What is a Quality Management System (QMS) for pharma and MedTech?

A Quality Management System is the structured set of policies, procedures, records, and controls that ensure products are consistently manufactured, stored, and distributed in line with regulatory and safety requirements. In pharma and MedTech, a QMS typically aligns with standards such as ISO 13485 and GMP, covering document control, risk management, training, CAPA, audits, and continual improvement.

Do I need ISO 13485 certification to market medical devices or IVDs in South Africa?

For medical devices and IVDs, ISO 13485 is increasingly treated as the baseline quality standard. SAHPRA has issued guidance indicating that ISO 13485 certification is a prerequisite for certain medical device establishment licences, and many regulators and customers expect it for market access. GH Strategies helps organisations design, implement, and maintain ISO 13485-aligned QMSs that support both SAHPRA licensing and broader global market entry.

How long does it take to implement an ISO or GMP-compliant QMS?

Timelines depend on company size, existing systems, and product complexity. Many organisations require several months to move from gap assessment to a functioning ISO 13485 or GMP-compliant QMS, with typical implementation cycles often ranging from three to six months when the project is properly resourced. GH Strategies uses structured gap assessments, prioritised action plans, and staged implementation to shorten timelines and reduce rework.

How can quality and compliance consulting help us prepare for GMP, GDP, or ISO audits?

A specialist quality and compliance consultant provides an independent view of your systems, identifies gaps, and helps you correct them before authorities or certification bodies arrive on site. This support usually includes mock audits, documentation reviews, staff training, CAPA planning, and readiness reports that mirror real inspection criteria, which significantly improves audit outcomes and reduces the risk of critical or major findings.

What is the difference between ISO 13485, GMP, and GDP, and how do they work together?
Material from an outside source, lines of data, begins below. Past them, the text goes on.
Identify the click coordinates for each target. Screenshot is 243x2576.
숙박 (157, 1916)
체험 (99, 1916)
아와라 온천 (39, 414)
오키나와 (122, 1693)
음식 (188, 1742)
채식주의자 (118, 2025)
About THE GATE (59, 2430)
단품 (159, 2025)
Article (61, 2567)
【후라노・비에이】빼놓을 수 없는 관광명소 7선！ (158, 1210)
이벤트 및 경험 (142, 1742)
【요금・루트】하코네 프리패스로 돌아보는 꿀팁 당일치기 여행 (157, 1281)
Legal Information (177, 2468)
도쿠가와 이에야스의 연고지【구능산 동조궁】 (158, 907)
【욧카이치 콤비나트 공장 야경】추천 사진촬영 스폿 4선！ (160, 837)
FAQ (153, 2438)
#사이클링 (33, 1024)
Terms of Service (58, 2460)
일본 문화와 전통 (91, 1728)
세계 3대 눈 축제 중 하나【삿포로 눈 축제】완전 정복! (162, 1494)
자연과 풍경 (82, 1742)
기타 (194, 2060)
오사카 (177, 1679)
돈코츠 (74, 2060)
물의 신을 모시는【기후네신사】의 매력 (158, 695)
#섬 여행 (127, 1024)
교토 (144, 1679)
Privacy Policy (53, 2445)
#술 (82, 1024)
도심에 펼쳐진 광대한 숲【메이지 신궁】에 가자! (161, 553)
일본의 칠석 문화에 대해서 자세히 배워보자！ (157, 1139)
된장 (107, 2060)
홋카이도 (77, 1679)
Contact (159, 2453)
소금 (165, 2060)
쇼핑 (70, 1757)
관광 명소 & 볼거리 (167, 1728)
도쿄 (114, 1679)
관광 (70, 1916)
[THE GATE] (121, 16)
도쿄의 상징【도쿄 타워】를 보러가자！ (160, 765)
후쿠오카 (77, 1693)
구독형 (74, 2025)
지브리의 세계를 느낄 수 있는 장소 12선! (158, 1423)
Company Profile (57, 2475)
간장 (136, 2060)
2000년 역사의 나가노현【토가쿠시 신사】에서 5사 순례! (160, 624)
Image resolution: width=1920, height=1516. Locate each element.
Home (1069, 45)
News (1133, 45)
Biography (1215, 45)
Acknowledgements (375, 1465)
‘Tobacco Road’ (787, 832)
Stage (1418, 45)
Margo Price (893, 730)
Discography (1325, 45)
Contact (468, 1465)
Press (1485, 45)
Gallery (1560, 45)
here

ISO 13485 is an international QMS standard specific to medical devices and IVDs, while Good Manufacturing Practice focuses on how medicines and certain health products are manufactured, and Good Distribution Practice governs storage, handling, and distribution activities. Together, these frameworks ensure that products are designed, produced, stored, and delivered in a way that protects patient safety and meets regulatory expectations. GH Strategies designs integrated systems that align with all three where required, rather than treating them as separate, conflicting requirements.

What are the key steps to getting ready for an external certification or regulatory audit?

Typical preparation steps include a structured gap assessment against the relevant standard or guideline, remediation of identified gaps, validation or qualification of critical processes, internal audits, and targeted training for staff who will interact with inspectors. GH Strategies supports clients through each of these steps, including mock inspections and evidence preparation, so that quality and compliance can be demonstrated clearly and confidently during ISO, GMP, GDP, or regulatory audits.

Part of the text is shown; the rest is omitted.